:: 課題 ::
以下のヴァルトゥルナンシュ村に関する文章から、「Valtournancheは登山家にとっても有名な村だそうです。」に始まり「残念ながら私たちはレリーフに書かれた文字から想像するだけです。」に至るまでのすべてを、一字一句違えずに書き写してください。

:: 原文抜粋 ::
○ ○ ○ ○ ○ ○ ○
Valtournancheは登山家にとっても有名な村だそうです。
上の写真はAimè=Gorretという
イタリアではじめてチェルヴィーノ(マッターホルン)の登頂を試みた人のブロンズ像です。
登山家だっただけでなく、作家でもありまた同時に司祭でもあったそうです。
(つたない語学力なので、まちがいがあったらごめんなさい。)
村の小さな広場には、たくさんの登山家たちのレリーフが飾られています。
アップで見るとこんな感じです。
たぶんみんなイタリアでは有名な登山家なのだと思いますが、
残念ながら私たちはレリーフに書かれた文字から想像するだけです。
でも、レリーフのバックにチェルヴィーノが彫られているところを見ると、
やっぱりチェルヴィーノはイタリア人にとっても特別な山なんですね。
ヴァルトゥルナンシュは山あいの谷にそって南北に細長く広がる村です。
そのほぼ中央に村の教会が立っています。
○ ○ ○ ○ ○ ○ ○
:: 提示資料 ::
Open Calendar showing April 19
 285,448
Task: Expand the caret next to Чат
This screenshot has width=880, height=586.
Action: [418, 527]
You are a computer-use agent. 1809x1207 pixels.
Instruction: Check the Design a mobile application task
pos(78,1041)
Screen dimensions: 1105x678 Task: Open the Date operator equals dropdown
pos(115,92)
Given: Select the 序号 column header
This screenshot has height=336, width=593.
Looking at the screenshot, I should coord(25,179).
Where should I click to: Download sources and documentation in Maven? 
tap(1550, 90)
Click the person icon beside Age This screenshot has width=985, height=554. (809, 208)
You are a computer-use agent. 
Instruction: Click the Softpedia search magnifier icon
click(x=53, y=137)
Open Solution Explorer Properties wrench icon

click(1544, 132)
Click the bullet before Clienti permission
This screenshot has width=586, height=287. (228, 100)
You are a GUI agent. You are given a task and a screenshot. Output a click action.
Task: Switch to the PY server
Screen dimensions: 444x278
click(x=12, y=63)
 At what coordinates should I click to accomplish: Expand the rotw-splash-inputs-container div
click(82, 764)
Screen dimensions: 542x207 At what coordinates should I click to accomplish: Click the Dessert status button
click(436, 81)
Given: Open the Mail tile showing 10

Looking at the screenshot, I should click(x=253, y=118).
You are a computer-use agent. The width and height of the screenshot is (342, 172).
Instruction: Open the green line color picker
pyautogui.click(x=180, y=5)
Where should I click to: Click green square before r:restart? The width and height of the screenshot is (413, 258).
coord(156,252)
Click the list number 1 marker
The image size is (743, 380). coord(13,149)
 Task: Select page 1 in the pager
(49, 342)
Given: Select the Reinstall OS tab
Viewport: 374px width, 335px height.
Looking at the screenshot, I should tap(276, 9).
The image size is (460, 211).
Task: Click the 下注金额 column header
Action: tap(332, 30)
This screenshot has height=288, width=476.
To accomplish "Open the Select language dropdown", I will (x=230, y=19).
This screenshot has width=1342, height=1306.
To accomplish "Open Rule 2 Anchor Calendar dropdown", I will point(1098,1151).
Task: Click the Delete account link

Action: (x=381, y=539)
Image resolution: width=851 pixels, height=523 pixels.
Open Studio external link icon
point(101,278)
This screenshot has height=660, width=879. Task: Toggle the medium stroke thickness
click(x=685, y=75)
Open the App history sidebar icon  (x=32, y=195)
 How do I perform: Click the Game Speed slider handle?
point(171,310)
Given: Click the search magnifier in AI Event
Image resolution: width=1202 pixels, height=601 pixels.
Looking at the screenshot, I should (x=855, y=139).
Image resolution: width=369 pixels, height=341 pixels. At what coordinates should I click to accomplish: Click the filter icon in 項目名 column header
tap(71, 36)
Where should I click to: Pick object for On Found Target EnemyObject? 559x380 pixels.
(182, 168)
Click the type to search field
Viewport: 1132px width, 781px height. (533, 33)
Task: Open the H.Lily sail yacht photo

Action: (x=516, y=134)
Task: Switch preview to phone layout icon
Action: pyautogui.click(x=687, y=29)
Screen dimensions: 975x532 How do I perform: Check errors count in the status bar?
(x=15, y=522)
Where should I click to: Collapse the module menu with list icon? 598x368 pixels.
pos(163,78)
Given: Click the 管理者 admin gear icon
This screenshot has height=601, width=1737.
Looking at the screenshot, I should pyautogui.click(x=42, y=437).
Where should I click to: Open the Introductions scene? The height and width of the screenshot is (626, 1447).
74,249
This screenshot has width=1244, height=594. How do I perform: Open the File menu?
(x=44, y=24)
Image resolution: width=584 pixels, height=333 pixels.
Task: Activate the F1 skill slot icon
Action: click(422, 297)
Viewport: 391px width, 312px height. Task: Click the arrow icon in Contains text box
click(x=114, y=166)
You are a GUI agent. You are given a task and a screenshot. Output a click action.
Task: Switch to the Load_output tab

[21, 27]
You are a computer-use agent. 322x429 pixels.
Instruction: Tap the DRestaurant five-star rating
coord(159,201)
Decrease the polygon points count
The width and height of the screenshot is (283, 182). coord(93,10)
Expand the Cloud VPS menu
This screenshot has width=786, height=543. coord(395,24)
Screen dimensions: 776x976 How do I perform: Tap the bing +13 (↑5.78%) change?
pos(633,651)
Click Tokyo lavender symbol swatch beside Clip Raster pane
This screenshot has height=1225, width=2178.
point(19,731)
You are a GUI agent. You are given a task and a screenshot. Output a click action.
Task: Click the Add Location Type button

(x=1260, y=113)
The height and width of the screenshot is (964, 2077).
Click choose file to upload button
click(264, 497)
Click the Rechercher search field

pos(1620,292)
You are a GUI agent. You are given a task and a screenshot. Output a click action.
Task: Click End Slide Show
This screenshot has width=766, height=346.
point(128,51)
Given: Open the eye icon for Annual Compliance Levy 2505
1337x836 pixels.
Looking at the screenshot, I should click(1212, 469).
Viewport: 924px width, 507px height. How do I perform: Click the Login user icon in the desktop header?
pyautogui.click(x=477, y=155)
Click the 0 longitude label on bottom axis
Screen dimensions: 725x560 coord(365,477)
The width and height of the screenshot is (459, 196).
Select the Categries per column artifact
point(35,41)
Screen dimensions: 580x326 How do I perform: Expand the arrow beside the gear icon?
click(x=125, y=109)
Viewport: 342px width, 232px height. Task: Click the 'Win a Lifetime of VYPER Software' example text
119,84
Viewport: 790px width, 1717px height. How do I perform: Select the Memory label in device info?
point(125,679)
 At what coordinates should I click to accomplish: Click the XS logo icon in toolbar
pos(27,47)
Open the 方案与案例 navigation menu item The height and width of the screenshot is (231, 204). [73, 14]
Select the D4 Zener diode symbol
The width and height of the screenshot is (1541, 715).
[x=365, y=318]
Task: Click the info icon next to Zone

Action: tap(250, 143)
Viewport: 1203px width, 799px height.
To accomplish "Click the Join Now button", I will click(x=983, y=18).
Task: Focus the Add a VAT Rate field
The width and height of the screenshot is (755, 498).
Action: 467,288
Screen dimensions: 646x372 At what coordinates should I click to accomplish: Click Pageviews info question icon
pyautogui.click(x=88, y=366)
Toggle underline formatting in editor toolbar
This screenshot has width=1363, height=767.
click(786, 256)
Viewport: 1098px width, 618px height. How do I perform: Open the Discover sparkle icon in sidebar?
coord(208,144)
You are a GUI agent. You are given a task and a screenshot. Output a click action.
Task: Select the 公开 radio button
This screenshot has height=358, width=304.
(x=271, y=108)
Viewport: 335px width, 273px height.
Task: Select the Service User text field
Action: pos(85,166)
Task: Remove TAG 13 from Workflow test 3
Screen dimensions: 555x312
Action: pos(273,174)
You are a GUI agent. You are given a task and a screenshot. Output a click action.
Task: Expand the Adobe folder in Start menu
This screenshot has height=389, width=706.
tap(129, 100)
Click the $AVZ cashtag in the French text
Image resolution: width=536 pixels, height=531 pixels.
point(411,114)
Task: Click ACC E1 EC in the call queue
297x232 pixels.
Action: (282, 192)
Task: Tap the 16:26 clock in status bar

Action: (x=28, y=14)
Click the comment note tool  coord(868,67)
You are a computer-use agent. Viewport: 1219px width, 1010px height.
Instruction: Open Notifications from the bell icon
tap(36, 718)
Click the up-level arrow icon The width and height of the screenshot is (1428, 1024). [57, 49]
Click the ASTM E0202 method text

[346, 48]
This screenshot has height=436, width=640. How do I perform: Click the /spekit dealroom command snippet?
○ ○ ○ ○ ○ ○ ○
:: 解答 ::
Valtournancheは登山家にとっても有名な村だそうです。
上の写真はAimè=Gorretという
イタリアではじめてチェルヴィーノ(マッターホルン)の登頂を試みた人のブロンズ像です。
登山家だっただけでなく、作家でもありまた同時に司祭でもあったそうです。
(つたない語学力なので、まちがいがあったらごめんなさい。)
村の小さな広場には、たくさんの登山家たちのレリーフが飾られています。
アップで見るとこんな感じです。
たぶんみんなイタリアでは有名な登山家なのだと思いますが、
残念ながら私たちはレリーフに書かれた文字から想像するだけです。